Bonds - A cure for a high risk environment

by Dr Stephen J Nash | Nov 07, 2012

Over the last few weeks, the reporting season for US equities has proven disappointing, and we have been suggesting that clients consider increasing asset allocation to bonds for some time. In this context, we review some recent developments in the US equity market, which point to continued concerns and risk. Accordingly, we then propose a portfolio that suits the current environment. 

US reporting season

It has been a tough few weeks in US equities, with the reporting season generally failing to meet expectations. While this tendency has been evident in the US and Australian markets broadly, the change in momentum that is emanating from lower than expected earnings, is evident in the glamour stock of US equities, Apple (AAPL). As the enclosed chart shows, AAPL has now closed under the generally accepted momentum indicator, the 200 day moving average of its share price, meaning the average share price for the last 200 trading days. While there have been some dramatic recoveries in the AAPL share price in prior occasions, the move below the 200 Day moving average is generally seen as a negative indicator of share price momentum. If the bull market continues, then APPL may recover, yet the current position is somewhat difficult, and the direction of recent trading is quite negative.

Figure 1

Apart from earnings, the US equity market is also concerned about the forthcoming “fiscal cliff”, which refers to a large cut in US government spending, which might push the US back into recession. Some estimates of the effects of the fiscal cliff are large, in the order of a $103bn cut to spending and a $399bn increase to government revenue (1). As the Congressional Budget Office indicate, the fiscal cliff has the potential to slow the emerging US recovery;

To keep deficits and debt from climbing to unsustainable levels, policymakers will need to increase revenues substantially as a percentage of GDP, decrease spending significantly from projected levels, or adopt some combination of those two approaches. Making such changes while economic activity and employment remain well below their potential levels would probably slow the economic recovery (CBO’s 2011 Long-Term Budget Outlook, Congressional Budget Office, p.XII).

Still another risk is the possible reaction of US equity markets to a re-election of President Obama, where the US equity market may react negatively to another Democratic president, and the dismal prospect of another gridlocked senate and house. While a resolution of the fiscal cliff, or avoidance of the forthcoming fiscal contraction is likely, the market will become increasingly concerned at the issue as we approach year end. Also, the ever-present issue of European economic contraction is bearing down on earnings expectations.
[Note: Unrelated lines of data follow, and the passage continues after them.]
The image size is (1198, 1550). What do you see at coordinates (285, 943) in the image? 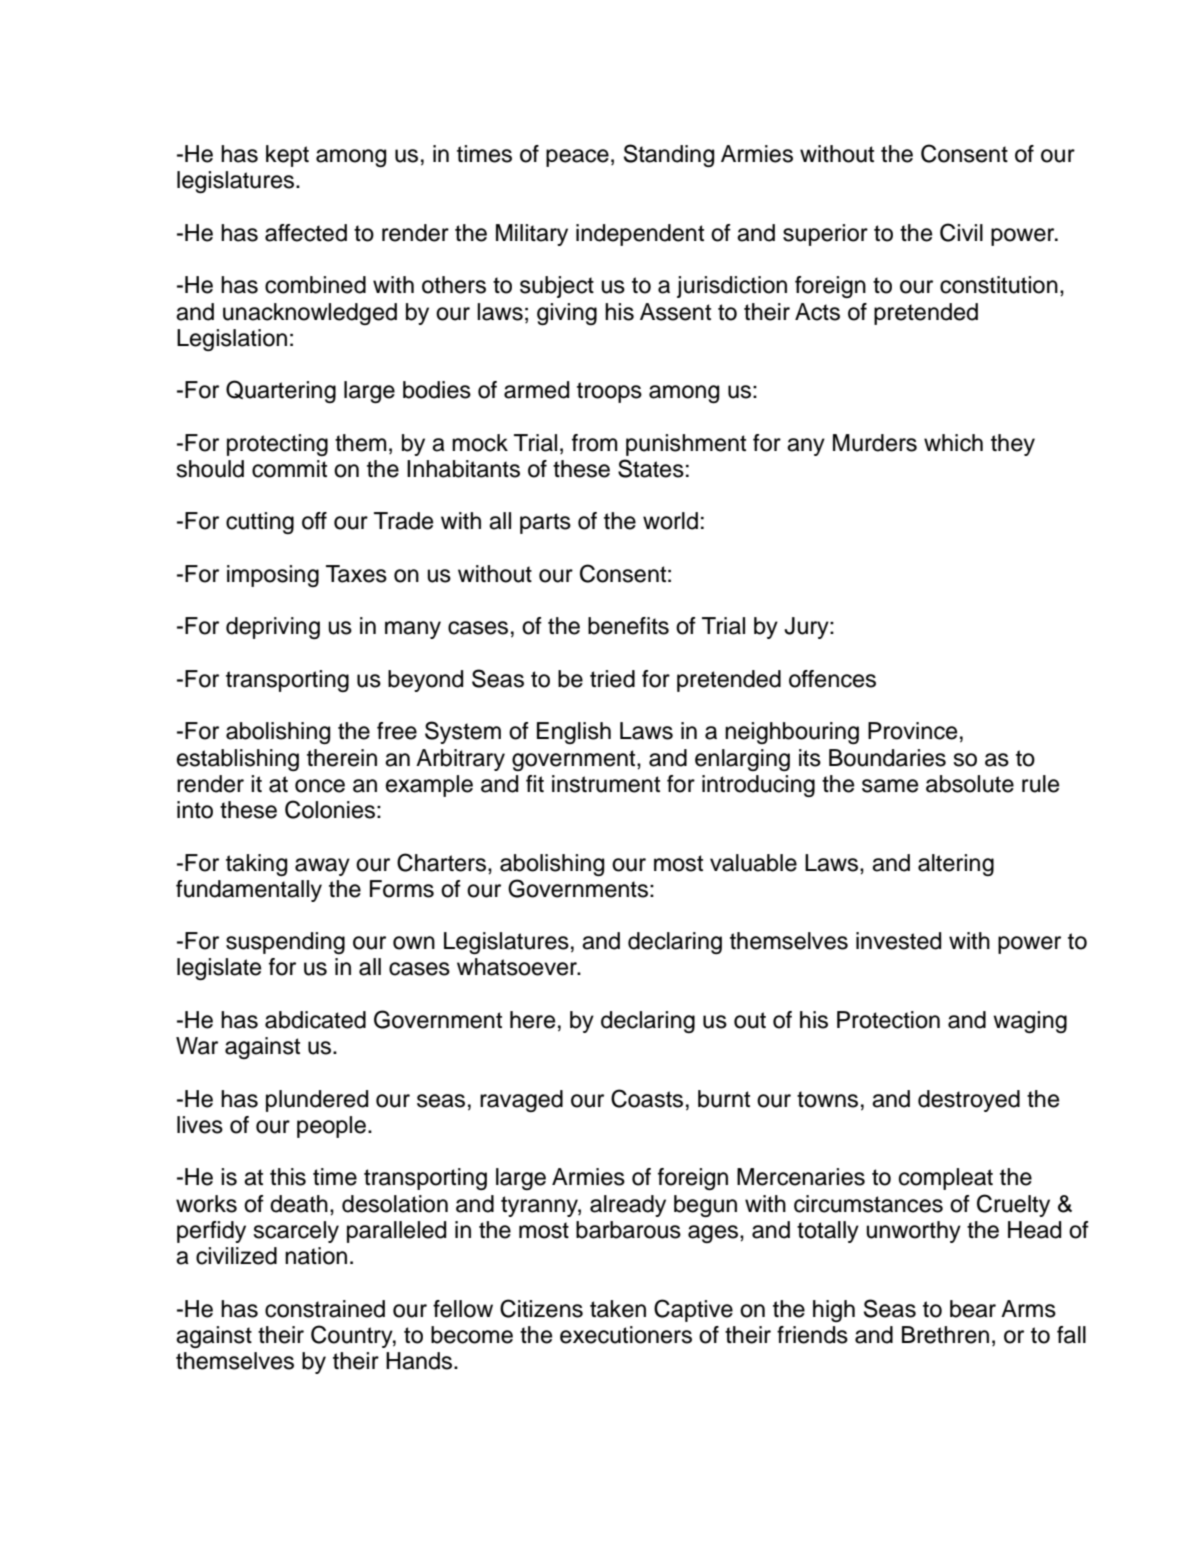
I see `suspending` at bounding box center [285, 943].
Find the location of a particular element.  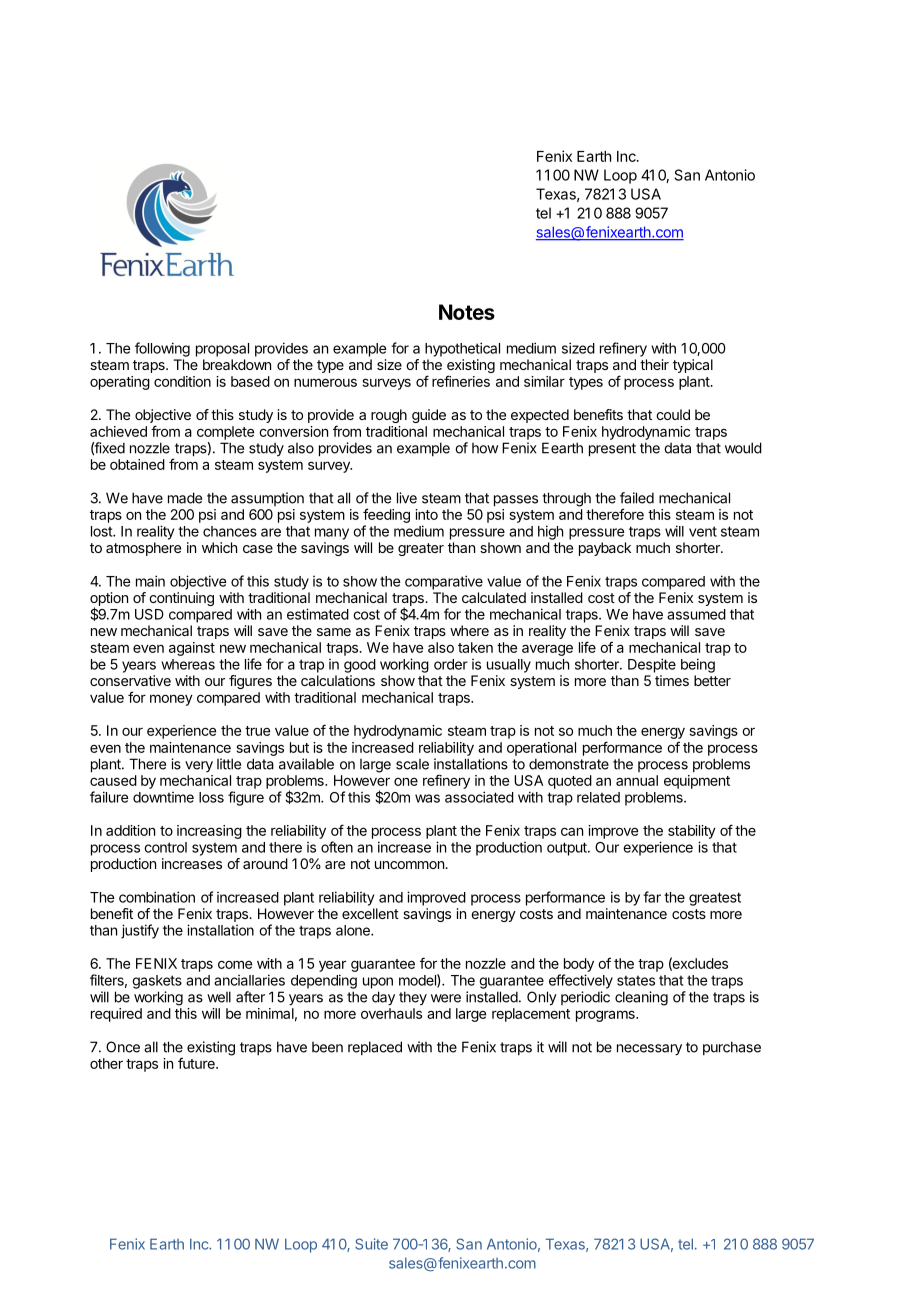

into is located at coordinates (426, 514).
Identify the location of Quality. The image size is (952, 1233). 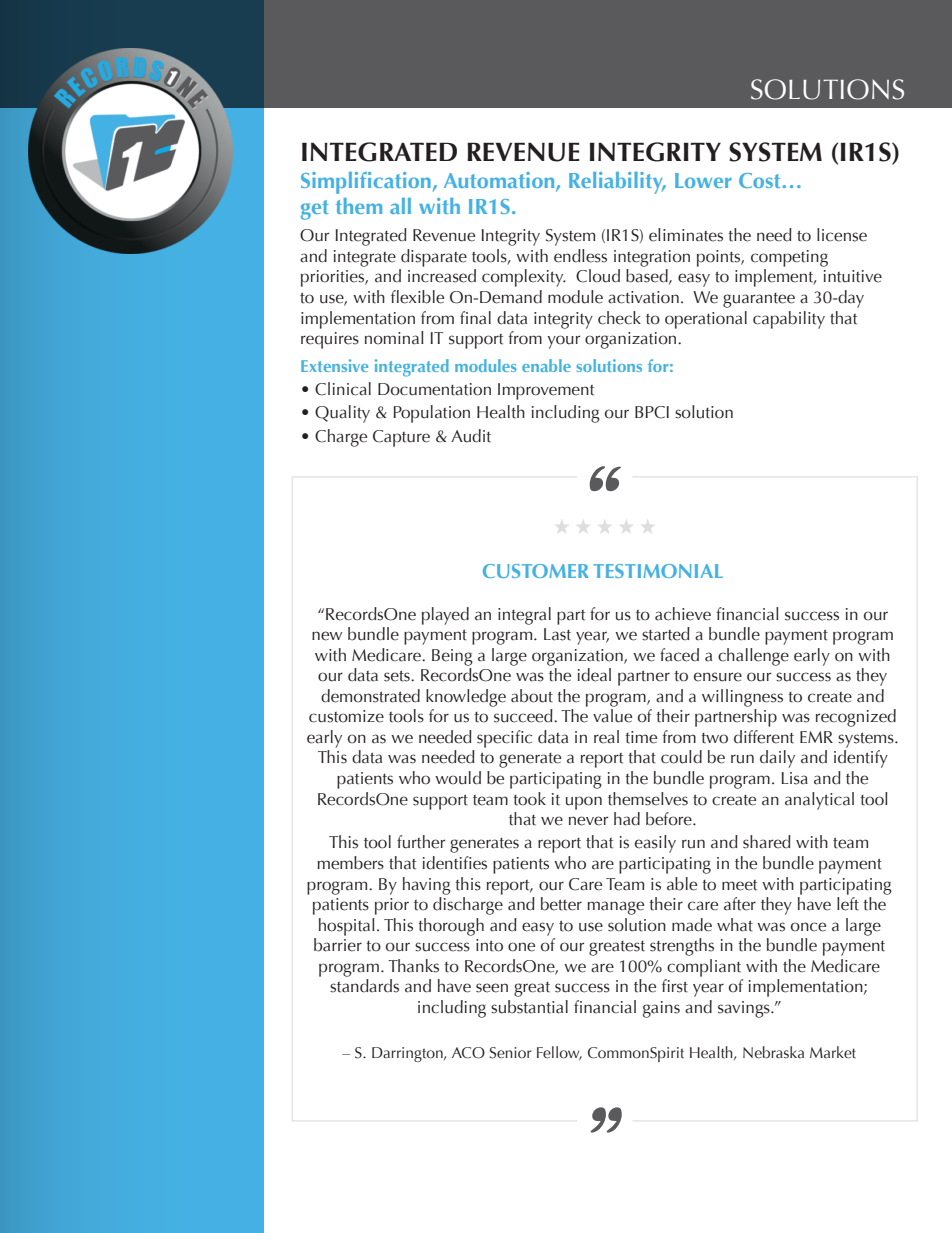
(342, 414).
In other words, the following is a concern to US equities, and, as a result Australian equities:

  • European recession reducing global growth expectations, with sovereign debt concerns and possible restructurings continually on the agenda
  • Earnings coming under optimistic expectations
  • US fiscal cliff and the possible recessionary impact of a large cut in US government spending
  • Another deadlocked house-senate with another “lame duck” President

A smarter asset allocation

Given these risks, we think it’s better to have a higher bond allocation at this point.

We would suggest a 75% allocation to bonds and 25% to equities as the volatility in returns of bonds is much lower than equities as shown in Figure 2. Crucially, one does not have to forego substantial return, when switching from an equity biased allocation to a bond biased allocation (2). We would argue that an alternative allocation, where substantially more bonds are allocated, can cut portfolio risk in half, while taking only a few basis points from return.
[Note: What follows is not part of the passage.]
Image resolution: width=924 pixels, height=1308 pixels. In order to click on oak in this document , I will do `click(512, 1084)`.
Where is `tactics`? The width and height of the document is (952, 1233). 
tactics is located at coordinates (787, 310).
Figure 2 shows the average return and the possible range of portfolio returns, where one standard deviation is added and subtracted from the average return for the portfolio. Generally, a range of one standard deviation, either side of the average will describe the majority of occurrences that can be expected in the distribution of possible outcomes assuming a normal distribution of outcomes. More extreme occurrences can occur, yet the below analysis tells us where most occurrences exist, and Figure 2 gives us a guide of what to expect in terms of portfolio return.

Figure 2

Notice the range of possible outcomes with the 75% equity portfolio is double that of the 75% bond portfolio. Also notice how the 75% equity portfolio can enter the negative return area even in the normal course of events, while that is not the case with the 75% bond portfolio. Logically, one would find such a portfolio not acceptable in the current context, where so many risks can ignite a savage “risk-off” response by equity markets. Hence, we would argue that the 75% bond portfolio is “smarter” as it has a positive return without taking too much risk, and allows investors to allocate back to equities when they are oversold. In the current highly risky context, such an approach makes a lot of sense.


There are many risks that are of a concern regarding US financial market pricing, especially US equity markets, and the good news is that a bond biased portfolio will increase the certainty of return while cutting risk, and allow you to sleep at night. Bonds like Sydney Airport 2030 inflation linked bond offers returns around 7% if you assume an inflation rate of around 2.50%.

All prices and yields are a guide only and subject to market availability. FIIG does not make a market in these securities.